THE PROBLEM: Begin at the line below that contains "Click the lightbulb". Repeat it and all remaining lines of the records exactly.

INFORMATION SHOWN:
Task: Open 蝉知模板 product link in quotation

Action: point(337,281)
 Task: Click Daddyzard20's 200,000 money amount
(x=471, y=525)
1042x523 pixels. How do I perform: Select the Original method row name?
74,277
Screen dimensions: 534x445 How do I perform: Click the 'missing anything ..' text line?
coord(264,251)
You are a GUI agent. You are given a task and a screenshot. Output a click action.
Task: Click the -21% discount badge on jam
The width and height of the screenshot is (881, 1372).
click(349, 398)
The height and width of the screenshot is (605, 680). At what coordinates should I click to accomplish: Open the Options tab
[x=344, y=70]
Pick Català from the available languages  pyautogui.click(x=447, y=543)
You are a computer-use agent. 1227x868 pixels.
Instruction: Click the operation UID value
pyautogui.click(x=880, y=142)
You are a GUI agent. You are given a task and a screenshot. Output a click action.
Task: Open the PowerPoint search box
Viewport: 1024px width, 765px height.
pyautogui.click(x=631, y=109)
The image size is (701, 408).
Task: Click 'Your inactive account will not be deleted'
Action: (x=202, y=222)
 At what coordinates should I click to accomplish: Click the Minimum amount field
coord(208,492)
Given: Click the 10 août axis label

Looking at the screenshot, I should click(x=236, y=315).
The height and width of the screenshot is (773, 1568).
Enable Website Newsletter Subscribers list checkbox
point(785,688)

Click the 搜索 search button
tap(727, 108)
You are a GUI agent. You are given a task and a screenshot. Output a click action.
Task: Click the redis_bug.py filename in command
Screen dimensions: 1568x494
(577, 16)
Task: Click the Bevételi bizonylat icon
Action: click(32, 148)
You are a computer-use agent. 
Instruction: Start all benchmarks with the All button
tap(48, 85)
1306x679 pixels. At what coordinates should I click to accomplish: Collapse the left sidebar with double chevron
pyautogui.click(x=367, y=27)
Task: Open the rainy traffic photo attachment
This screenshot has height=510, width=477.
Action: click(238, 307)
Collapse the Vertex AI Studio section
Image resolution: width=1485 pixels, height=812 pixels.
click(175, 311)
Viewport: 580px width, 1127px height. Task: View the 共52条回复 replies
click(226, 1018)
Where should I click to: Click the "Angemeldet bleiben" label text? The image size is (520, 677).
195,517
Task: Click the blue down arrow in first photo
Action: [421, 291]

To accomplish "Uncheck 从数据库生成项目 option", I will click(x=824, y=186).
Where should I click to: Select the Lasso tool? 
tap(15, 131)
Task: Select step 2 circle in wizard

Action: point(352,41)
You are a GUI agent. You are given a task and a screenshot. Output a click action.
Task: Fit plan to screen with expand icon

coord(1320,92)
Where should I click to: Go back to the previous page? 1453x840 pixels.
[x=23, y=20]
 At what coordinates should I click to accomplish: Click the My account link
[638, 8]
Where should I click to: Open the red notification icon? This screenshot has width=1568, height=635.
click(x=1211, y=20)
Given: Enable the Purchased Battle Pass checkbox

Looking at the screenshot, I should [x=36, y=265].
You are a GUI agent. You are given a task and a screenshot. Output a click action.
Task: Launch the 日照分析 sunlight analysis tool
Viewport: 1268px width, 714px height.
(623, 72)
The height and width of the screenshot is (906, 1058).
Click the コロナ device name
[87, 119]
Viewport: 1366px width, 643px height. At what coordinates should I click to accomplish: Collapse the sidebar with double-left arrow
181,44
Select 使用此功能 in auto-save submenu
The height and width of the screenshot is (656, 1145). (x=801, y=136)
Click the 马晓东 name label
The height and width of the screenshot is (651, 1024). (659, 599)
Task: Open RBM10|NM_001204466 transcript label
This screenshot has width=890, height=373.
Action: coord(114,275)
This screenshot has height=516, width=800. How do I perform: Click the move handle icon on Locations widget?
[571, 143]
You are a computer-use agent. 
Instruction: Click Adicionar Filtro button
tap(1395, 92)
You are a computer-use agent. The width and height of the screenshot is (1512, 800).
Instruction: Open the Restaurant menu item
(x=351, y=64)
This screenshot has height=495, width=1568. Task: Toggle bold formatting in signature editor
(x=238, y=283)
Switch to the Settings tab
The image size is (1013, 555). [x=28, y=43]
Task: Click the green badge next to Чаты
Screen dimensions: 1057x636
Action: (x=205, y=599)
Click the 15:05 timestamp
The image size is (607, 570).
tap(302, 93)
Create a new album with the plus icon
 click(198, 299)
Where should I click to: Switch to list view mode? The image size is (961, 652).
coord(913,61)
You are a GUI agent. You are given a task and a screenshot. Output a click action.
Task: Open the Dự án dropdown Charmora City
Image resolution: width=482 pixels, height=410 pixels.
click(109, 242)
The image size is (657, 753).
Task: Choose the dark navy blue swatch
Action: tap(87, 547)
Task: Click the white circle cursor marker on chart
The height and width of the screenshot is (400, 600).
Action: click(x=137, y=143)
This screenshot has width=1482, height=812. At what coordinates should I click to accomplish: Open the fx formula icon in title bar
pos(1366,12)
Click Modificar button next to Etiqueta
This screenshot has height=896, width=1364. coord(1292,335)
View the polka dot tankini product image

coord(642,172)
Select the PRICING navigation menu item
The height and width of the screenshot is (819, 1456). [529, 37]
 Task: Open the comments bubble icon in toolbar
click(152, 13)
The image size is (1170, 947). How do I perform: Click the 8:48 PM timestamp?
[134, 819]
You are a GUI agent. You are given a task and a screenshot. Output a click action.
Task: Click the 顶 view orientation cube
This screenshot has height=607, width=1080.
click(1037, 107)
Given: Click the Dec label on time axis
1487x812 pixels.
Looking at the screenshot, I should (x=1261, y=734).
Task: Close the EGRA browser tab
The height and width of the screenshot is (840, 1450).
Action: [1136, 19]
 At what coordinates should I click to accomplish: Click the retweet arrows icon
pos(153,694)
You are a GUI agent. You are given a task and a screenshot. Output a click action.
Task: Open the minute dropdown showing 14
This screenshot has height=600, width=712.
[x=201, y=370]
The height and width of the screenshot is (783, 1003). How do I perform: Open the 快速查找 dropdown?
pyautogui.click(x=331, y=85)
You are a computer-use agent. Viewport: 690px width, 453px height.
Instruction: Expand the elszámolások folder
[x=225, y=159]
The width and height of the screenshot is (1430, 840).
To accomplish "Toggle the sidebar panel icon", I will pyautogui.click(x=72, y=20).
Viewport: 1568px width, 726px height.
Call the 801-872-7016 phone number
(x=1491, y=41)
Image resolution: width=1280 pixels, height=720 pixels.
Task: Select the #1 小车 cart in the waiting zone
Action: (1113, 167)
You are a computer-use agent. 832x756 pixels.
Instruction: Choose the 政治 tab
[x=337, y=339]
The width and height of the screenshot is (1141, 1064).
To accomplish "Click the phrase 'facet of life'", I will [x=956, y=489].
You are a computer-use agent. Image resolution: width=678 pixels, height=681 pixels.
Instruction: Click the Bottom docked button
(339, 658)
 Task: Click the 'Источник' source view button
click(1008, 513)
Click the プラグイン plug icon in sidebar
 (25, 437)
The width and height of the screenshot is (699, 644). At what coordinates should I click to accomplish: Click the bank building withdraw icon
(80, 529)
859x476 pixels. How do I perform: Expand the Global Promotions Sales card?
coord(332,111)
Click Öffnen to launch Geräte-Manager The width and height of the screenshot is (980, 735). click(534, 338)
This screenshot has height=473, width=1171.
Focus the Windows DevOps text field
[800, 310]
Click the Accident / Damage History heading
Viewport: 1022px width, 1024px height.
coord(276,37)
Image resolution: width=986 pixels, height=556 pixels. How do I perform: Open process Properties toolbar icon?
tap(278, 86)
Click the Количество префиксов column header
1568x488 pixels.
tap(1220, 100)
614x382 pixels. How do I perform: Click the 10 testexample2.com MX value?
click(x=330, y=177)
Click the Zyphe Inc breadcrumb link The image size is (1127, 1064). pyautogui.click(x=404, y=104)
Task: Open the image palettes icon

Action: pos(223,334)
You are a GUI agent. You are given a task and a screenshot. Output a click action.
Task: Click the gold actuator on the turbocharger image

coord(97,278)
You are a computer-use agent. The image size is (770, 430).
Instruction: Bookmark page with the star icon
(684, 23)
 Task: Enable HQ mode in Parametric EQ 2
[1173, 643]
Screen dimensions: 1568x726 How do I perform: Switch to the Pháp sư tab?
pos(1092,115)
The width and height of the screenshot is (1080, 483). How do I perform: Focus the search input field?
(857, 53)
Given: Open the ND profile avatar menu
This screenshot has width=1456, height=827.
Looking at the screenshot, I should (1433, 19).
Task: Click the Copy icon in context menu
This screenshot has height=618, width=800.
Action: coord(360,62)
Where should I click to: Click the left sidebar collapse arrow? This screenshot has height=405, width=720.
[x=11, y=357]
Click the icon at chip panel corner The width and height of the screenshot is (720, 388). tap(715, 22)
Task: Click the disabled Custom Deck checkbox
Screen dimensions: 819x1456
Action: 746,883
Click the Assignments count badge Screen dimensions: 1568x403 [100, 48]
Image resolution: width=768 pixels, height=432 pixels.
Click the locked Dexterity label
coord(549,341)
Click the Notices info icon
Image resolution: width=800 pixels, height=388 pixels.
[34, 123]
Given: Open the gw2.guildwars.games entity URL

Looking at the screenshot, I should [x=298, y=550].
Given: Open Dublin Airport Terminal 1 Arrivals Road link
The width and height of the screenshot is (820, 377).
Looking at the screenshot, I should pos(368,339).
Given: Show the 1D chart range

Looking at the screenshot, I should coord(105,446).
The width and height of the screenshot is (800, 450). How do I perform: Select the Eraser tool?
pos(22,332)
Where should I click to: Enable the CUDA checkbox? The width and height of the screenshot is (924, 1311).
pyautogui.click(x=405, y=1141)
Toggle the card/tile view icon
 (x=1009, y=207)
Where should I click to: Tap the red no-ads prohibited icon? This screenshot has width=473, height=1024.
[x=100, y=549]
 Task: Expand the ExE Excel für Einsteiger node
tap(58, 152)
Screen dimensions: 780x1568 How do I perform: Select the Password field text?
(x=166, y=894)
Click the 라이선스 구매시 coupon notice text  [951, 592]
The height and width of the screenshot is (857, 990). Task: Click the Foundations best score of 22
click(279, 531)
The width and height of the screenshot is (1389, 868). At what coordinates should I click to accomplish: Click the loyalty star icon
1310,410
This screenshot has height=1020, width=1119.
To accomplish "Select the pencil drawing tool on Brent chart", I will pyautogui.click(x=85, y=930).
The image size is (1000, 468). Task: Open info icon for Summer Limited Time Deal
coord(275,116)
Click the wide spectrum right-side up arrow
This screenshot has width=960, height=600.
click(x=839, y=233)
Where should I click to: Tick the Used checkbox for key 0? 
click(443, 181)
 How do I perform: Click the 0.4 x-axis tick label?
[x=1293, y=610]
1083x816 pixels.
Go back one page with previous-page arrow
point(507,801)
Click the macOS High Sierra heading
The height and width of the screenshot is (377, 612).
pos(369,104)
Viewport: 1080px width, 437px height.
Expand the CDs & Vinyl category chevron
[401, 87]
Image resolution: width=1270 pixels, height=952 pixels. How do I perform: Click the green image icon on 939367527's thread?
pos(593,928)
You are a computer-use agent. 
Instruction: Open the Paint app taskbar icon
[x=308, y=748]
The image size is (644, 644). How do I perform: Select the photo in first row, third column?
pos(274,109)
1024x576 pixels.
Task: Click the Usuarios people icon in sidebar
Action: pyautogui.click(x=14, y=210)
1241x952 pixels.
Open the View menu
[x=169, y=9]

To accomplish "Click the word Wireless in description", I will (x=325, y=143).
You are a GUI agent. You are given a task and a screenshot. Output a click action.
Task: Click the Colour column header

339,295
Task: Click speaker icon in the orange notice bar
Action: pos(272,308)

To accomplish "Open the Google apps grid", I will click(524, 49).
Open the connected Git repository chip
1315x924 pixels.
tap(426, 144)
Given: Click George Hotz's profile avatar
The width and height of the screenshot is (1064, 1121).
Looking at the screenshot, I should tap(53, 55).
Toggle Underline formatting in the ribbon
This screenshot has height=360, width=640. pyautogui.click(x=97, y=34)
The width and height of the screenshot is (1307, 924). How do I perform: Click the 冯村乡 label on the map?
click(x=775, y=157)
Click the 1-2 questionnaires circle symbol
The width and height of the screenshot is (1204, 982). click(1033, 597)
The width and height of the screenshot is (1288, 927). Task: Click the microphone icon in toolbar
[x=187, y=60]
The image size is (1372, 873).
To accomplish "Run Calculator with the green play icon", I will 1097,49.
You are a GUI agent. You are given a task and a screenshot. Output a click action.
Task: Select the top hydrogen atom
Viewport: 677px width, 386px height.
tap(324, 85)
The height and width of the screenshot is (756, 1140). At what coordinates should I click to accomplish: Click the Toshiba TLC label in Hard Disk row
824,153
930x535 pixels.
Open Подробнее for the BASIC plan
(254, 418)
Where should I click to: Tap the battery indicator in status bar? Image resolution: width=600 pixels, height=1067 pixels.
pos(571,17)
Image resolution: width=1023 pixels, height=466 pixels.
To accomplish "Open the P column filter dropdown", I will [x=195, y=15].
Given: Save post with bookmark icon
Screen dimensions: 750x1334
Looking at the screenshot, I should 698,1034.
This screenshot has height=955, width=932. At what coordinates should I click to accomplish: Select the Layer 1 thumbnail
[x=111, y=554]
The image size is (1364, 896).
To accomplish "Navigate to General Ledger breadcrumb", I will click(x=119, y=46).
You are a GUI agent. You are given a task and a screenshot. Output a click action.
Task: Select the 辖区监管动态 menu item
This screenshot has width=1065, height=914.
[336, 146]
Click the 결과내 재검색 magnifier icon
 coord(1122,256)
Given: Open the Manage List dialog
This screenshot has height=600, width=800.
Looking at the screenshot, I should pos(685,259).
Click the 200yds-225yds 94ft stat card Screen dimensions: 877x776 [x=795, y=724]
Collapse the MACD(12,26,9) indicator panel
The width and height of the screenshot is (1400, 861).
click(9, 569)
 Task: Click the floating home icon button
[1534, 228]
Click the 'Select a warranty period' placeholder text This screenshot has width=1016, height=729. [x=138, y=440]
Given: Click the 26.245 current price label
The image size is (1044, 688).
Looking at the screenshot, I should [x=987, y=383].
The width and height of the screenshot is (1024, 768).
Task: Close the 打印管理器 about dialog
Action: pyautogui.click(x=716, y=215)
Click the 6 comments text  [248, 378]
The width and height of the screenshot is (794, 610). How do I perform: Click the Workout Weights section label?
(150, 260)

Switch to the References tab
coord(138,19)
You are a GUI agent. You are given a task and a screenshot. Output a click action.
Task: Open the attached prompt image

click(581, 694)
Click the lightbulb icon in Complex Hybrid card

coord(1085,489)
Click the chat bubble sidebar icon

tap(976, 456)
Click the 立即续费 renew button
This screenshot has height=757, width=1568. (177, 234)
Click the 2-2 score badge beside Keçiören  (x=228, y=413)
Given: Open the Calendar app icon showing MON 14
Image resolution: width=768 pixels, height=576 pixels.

RESPONSE AREA:
Click the lightbulb icon in Complex Hybrid card

coord(1085,489)
Click the chat bubble sidebar icon

tap(976, 456)
Click the 立即续费 renew button
This screenshot has height=757, width=1568. (177, 234)
Click the 2-2 score badge beside Keçiören  (x=228, y=413)
Given: Open the Calendar app icon showing MON 14
Image resolution: width=768 pixels, height=576 pixels.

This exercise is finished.